• GOAL
Please pick out each line of the listing below that contains the word "agent" and copy it in full.

==== DATA SHOWN

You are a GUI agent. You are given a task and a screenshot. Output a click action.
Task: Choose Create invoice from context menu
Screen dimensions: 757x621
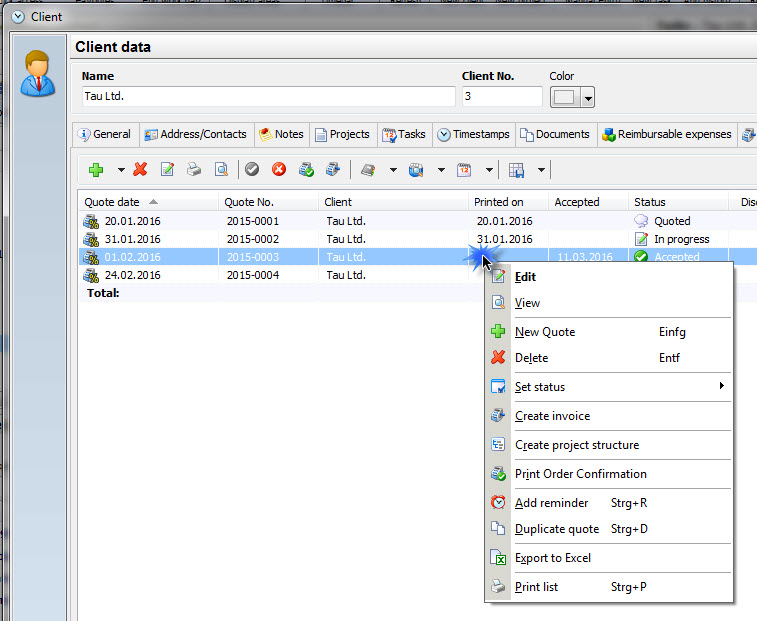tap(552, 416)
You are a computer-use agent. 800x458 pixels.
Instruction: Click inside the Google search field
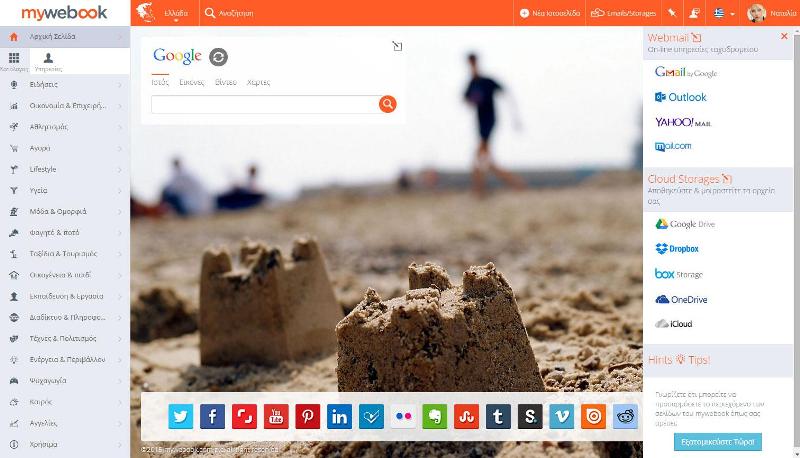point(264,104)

========

• EXERCISE OUTPUT
You are a GUI agent. You are given a task and a screenshot. Output a click action.
You are a computer-use agent. 800x458 pixels.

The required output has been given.